Saturday, February 22, 2020

Swedish Women Composers of the Nineteenth Century

Paula Gudmundson on the cover of her debut album (from the album’s Web page on Amazon.com)

This past November MSR Classics released the debut album of Minnesota-based flutist Paula Gudmundson. The full title of the album is Breaking Waves: Music by Swedish Women Composers. Anticipating that just about anyone encountering this title will associate it with Lars von Trier, Gudmundson’s notes for the accompanying booklet make it clear that “Breaking Waves” was the title of an orchestral composition by Swedish composer Helena Munktell (1852–1919).

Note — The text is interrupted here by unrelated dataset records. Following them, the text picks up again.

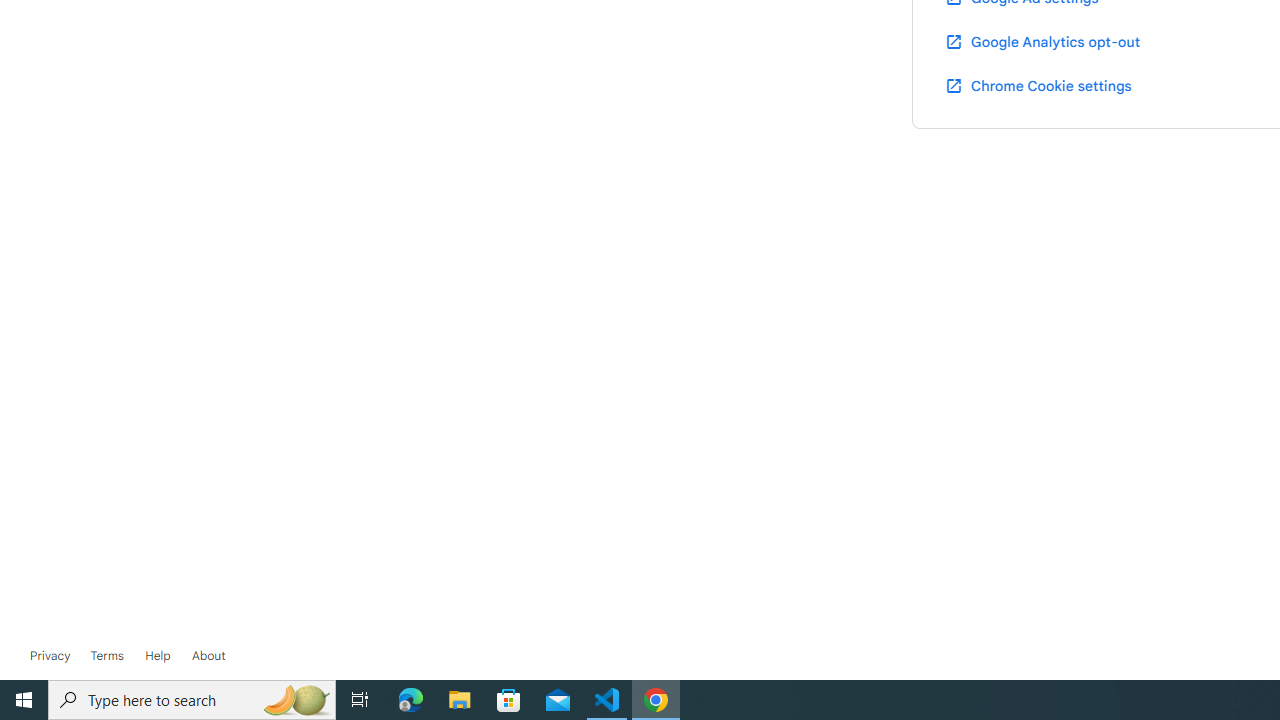
Learn more about Google Account (208, 655)
Google Analytics opt-out (1041, 41)
Chrome Cookie settings (1037, 85)
Given the description of an element on the screen output the (x, y) to click on. 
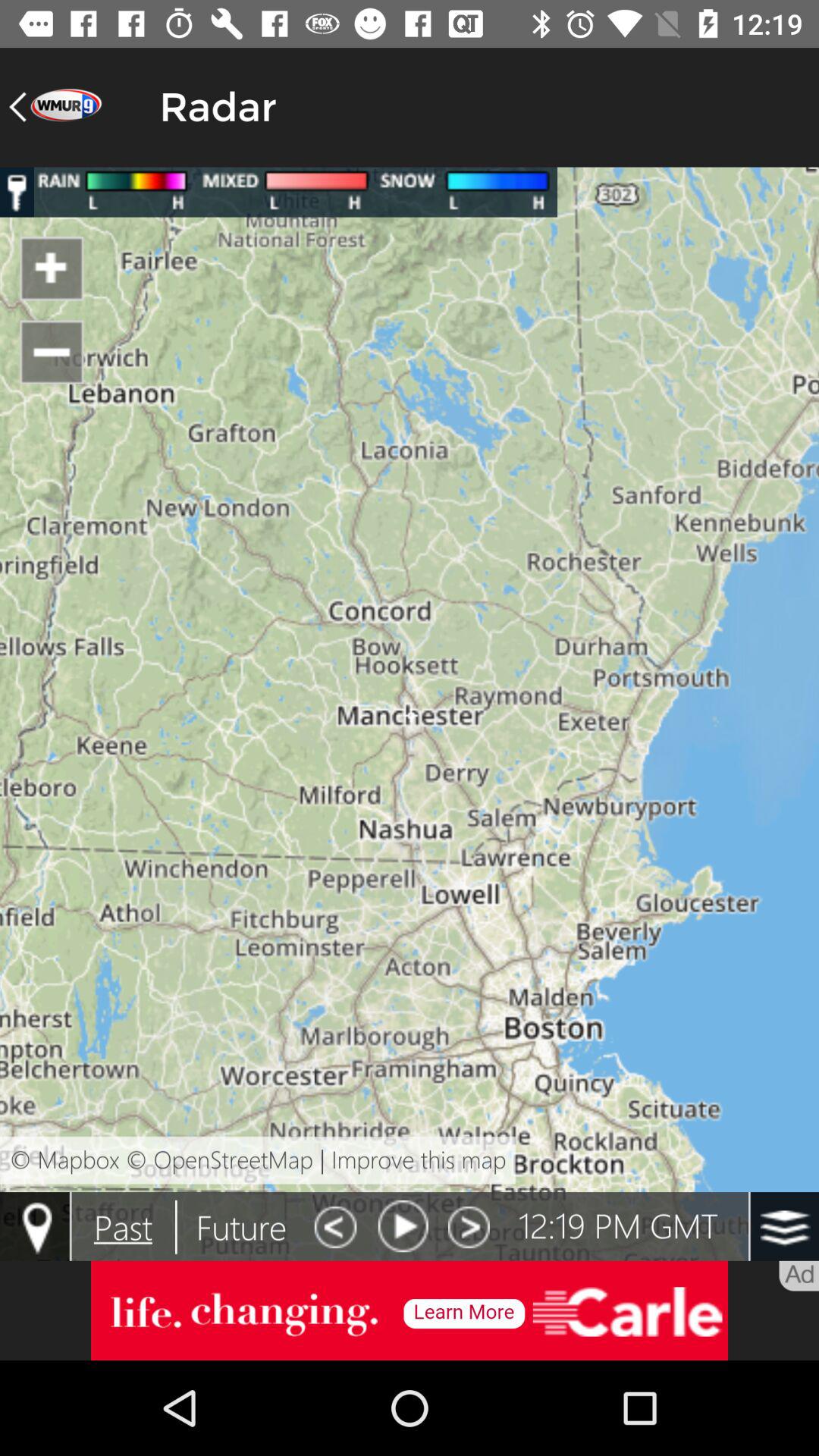
advertisement page (409, 1310)
Given the description of an element on the screen output the (x, y) to click on. 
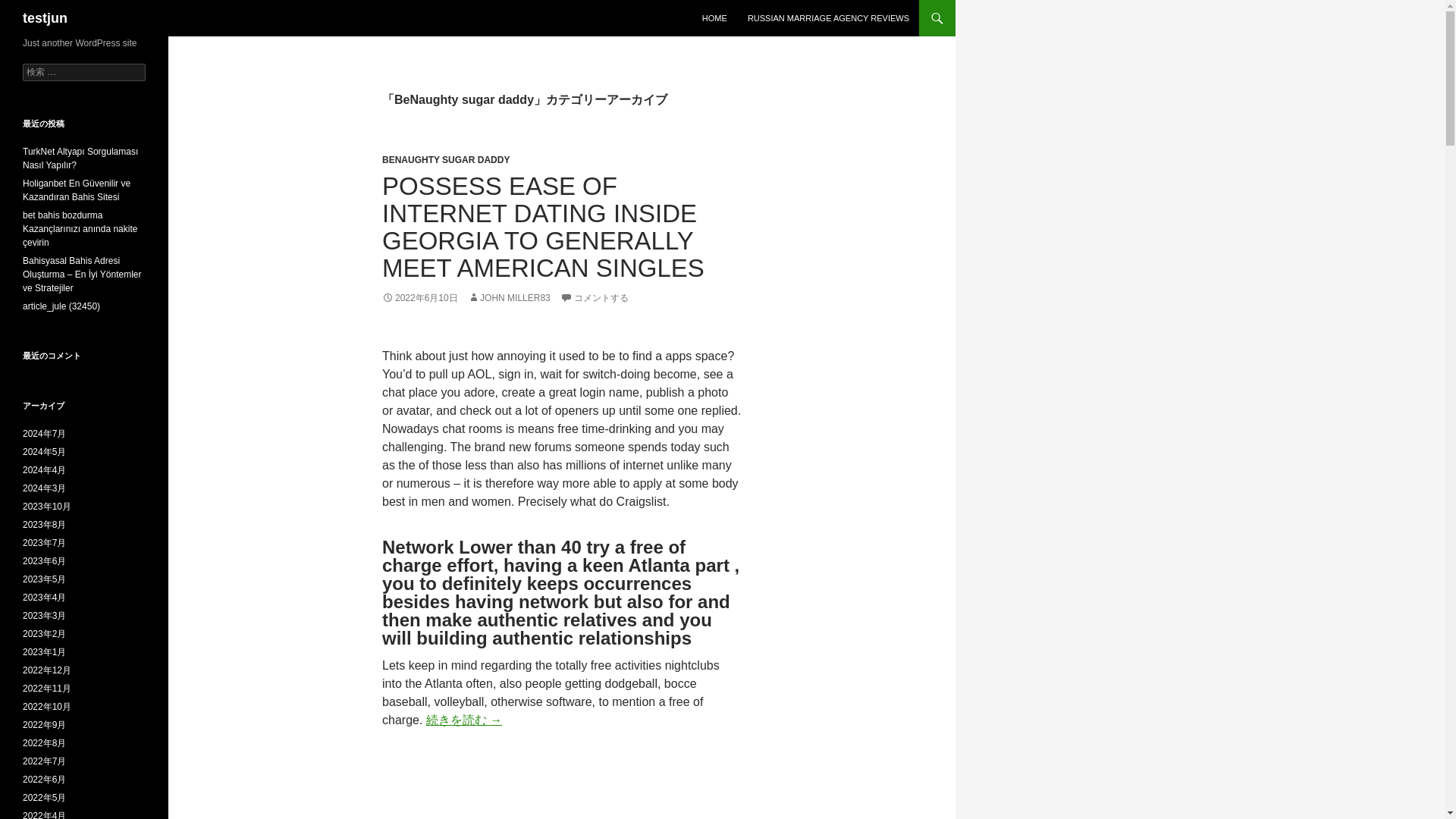
testjun (44, 18)
JOHN MILLER83 (508, 297)
HOME (714, 18)
RUSSIAN MARRIAGE AGENCY REVIEWS (828, 18)
BENAUGHTY SUGAR DADDY (445, 159)
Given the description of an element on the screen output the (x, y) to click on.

Munktell’s music is not included on this album. However, the three composers whose works Gudmundson performs are her contemporaries: Laura Netzel (1839–1927), Elfrida Andrée (1841–1929), and Amanda Röntgen-Maier (1853–1894). The major works on the album are three-movement sonatas by Andrée and Röntgen-Maier. Netzel is represented by several short pieces, three of which are collected in her Opus 33 suite.

Gudmundson is accompanied at the piano by Tracy Lipke-Perry. However, the Netzel suite is the only piece composed for flute and piano. All of the other selections are based on transcriptions prepared by Carol Wincenc and Gudmundson herself.

The compositions themselves date from different periods of the nineteenth century, a period that saw prodigious changes between the early career of Ludwig van Beethoven and the established tone poems of Richard Strauss. It is therefore more than a little disappointing that there is an almost innocuous uniformity that pervades Gudmundson’s album. In the broader scope of music history, we know that there were several adventurous composers. (One of them probably had some of her works published under her brother’s name.) However, Breaking Waves leaves one with the impression that such adventurism never ventured as far north as Sweden.

The result is an album that offers some valuable data points for a more thorough account of musical practices in the nineteenth century without necessarily providing engaging or satisfying listening experiences.